Folly Beach - Dorothea Benton Frank [125]
Here lies a spendthrift who believed
That only those who spend may keep;
Who scattered seeds, yet never grieved
Because a stranger came to reap;
A failure who might well have risen;
Yet, ragged sang exultantly,
That all success is but a prison,
And only those who fail are free.
Fade to Darkness
Chapter Twenty-eight
In Control
The weather was not as violent in the morning as it had been the night before but the skies were still pouring plenty of rain. There was no sign of it clearing anywhere on the horizon no matter in which direction I looked. I got up with the birds, because since before the first ray of morning light crossed my floor at dawn, I had been worried sick that Aunt Daisy was down at MUSC all alone having another attack. Of course she had not, or the hospital would have called me. But as I lay there having all manner of paranoid fantasies, I couldn’t get my mind to slow down long enough to go back to sleep. So I got up, dressed, put on a pot of coffee, and started rereading some of the notes I had on Dorothy Heyward.
Patti must’ve smelled the coffee in her sleep, because when the pot finished dripping here she came, barefooted, crossing the floor in her flannel pajama bottoms and a T-shirt, scratching her stomach and yawning like a teenager.
“Hey!” she said and gave me a hug. “You’re up early.”
“Yeah, I was thinking about Aunt Daisy. Respiratory arrest. Screw that! It scared me to death. Coffee’s ready.”
“Still raining. Wow.” She ambled over to the windows and looked out. “The yard’s a mess. I’m definitely not washing my hair for this weather. You want a refill?”

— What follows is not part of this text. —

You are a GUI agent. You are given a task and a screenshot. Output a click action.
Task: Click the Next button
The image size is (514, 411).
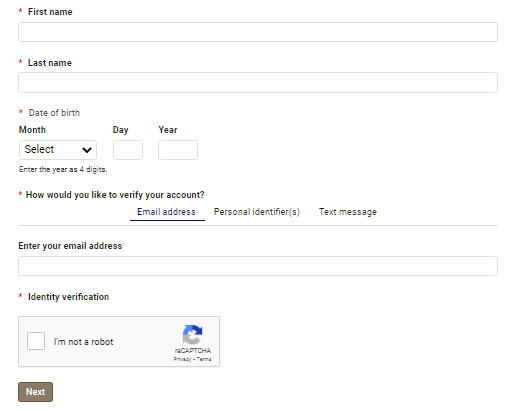point(35,392)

“No, I’m good, thanks. Listen. As long as we’re up we may as well try to get Ella to Aunt Daisy’s bedside as early as we can. When we tell her what happened last night, she’s going to want to teleport herself there.”
“You are right about that,” she said and pointed her finger at me for emphasis. “Let me just guzzle a couple of mugs and wash my face.”
“Take your time. It’s just seven.”
“Cool,” she said and disappeared to the kitchen downstairs.
Dorothy, Dorothy, Dorothy, I thought, how would you like your story to be told?
And as if she was whispering in my ear I heard her say, I was never as happy anywhere as I was with DuBose. And in this house. And on this island. Life without a great love is no life at all.
I thought, well, sugar? If we can just keep the dialogue going, I’ll have your story on paper in no time. I’d just be channeling Dorothy as soon as I got my laptop plugged in and when Patti went home, which would only be another day or two.
I went downstairs to get another blast of caffeine and continued thinking about Dorothy. We did seem to have an uncanny amount of things in common. Beyond the obvious similarities such as being orphaned and raised by our aunts, and having theatrical backgrounds and being widowed at a pretty young age, I’d been happy here, too. And, with Addison’s horrible legacy, I’d learned I could be happy with a lot less, which was kind of marvelous to know, although I’d still say that having pots of money was better than not. But Dorothy knew that, too, didn’t she?
So many nice things had happened in such a short time. I’d reconnected with the island and Aunt Daisy and Ella at a very important moment and I’d even made some headway with my wacky daughter-in-law, Alice. But perhaps most important, I might have found my great love right here, too. Yeah, for the foreseeable future, Dorothy Heyward and I had a lot to talk about. And I had hundreds of questions for her.
I called Ella at seven thirty, which, knowing her habits, seemed like a reasonable hour. She said she was just taking an apple-cinnamon coffee cake out of the oven for the nurses but that she had made one for us, too. We’d be there on the double, I told her.